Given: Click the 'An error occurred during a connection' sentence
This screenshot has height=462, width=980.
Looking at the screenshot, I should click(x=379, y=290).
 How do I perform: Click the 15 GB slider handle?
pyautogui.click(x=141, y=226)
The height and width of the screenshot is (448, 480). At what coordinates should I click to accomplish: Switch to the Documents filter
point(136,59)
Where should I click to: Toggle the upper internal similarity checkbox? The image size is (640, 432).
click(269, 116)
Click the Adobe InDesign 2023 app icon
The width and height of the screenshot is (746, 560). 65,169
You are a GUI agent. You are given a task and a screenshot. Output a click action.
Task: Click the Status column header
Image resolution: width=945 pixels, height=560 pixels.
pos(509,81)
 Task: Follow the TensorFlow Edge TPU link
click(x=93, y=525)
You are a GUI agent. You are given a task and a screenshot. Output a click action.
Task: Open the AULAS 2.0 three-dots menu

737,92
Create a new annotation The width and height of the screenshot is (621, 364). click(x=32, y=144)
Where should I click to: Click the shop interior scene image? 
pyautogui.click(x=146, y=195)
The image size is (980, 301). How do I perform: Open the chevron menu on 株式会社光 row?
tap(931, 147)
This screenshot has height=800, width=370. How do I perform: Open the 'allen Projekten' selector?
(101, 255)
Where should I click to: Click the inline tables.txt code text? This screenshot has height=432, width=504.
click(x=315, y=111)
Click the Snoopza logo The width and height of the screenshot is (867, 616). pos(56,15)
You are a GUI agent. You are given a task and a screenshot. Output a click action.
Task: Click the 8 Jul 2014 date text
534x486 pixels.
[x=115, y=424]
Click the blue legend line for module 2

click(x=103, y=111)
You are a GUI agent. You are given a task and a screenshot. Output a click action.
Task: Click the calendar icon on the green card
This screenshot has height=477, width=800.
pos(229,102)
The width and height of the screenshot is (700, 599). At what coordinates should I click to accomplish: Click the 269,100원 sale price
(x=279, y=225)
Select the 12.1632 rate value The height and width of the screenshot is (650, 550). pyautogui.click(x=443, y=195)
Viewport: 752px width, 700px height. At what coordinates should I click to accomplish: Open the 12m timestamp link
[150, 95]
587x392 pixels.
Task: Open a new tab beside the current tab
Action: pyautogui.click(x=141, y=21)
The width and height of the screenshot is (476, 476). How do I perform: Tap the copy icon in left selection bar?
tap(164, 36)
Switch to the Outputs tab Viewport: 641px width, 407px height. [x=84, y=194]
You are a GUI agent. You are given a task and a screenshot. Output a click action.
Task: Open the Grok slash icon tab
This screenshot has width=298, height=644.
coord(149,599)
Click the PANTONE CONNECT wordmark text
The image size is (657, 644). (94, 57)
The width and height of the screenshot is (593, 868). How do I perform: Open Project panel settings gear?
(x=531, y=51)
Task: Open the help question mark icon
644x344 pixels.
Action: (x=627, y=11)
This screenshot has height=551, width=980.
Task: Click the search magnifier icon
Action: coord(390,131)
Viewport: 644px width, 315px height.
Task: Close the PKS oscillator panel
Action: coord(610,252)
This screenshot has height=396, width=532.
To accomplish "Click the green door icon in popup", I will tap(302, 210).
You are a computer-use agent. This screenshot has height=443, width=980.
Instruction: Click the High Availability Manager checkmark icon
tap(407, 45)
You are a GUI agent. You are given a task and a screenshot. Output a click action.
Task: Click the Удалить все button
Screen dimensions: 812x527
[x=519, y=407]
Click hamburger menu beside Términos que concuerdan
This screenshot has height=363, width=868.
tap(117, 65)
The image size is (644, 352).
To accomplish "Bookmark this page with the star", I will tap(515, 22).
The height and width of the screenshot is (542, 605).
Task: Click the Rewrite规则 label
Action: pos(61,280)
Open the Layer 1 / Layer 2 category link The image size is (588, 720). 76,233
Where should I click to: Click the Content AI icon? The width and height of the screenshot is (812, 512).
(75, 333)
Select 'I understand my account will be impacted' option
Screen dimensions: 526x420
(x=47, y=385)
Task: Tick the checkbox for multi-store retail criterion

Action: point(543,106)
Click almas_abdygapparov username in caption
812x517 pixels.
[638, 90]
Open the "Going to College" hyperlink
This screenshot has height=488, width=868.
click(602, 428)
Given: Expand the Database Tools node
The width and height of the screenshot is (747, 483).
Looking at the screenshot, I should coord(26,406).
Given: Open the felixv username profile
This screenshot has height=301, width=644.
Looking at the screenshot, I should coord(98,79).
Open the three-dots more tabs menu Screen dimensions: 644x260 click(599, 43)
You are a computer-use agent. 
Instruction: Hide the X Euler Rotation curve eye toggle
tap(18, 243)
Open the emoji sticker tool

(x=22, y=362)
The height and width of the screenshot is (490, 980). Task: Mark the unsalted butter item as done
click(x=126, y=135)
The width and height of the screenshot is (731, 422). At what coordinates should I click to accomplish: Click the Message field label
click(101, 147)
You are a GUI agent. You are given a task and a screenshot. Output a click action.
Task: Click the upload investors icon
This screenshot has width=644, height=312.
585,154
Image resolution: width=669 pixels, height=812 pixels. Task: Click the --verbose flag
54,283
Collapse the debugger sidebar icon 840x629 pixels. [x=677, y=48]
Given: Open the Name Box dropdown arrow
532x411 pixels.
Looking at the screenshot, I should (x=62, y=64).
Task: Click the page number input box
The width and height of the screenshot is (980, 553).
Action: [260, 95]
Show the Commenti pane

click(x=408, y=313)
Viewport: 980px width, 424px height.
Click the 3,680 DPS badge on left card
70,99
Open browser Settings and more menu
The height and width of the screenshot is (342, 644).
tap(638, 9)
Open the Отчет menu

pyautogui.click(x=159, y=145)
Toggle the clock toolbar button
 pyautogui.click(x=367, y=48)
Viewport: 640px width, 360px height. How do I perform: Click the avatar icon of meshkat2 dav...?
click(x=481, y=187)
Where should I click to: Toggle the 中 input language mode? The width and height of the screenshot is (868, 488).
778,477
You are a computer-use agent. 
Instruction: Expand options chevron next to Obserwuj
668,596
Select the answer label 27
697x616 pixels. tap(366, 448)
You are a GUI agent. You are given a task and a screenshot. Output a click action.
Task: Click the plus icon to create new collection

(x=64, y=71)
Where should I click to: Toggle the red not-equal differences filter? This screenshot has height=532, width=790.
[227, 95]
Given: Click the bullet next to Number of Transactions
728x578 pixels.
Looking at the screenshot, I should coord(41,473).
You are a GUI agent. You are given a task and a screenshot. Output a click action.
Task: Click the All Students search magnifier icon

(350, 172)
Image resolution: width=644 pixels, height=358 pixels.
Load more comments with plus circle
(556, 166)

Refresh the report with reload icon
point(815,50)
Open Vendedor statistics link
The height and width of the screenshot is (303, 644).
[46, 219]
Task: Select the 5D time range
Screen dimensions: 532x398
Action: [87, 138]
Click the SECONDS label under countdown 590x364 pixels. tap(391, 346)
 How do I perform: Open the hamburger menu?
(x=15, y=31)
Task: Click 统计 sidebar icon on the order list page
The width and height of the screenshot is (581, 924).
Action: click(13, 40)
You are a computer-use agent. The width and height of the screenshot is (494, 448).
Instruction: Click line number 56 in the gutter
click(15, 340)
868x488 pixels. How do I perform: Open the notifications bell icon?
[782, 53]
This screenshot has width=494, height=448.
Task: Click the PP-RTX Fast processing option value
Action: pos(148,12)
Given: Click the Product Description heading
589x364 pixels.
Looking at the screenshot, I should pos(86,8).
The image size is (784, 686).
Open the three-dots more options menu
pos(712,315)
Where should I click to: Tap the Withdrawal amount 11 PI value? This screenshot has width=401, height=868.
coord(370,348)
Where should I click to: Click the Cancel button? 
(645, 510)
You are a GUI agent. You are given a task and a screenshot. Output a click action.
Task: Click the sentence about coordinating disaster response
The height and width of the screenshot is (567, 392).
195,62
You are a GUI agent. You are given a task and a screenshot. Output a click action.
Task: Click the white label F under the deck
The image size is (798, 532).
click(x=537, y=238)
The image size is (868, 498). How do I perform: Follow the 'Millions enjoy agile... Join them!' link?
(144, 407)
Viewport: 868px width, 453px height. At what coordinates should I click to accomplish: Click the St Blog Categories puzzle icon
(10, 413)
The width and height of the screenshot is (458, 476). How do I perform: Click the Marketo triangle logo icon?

◆ Work item: All lines of the data above that include the word "sidebar" must be shown.

◆ Response:
Collapse the debugger sidebar icon 840x629 pixels. [x=677, y=48]
Task: Click 统计 sidebar icon on the order list page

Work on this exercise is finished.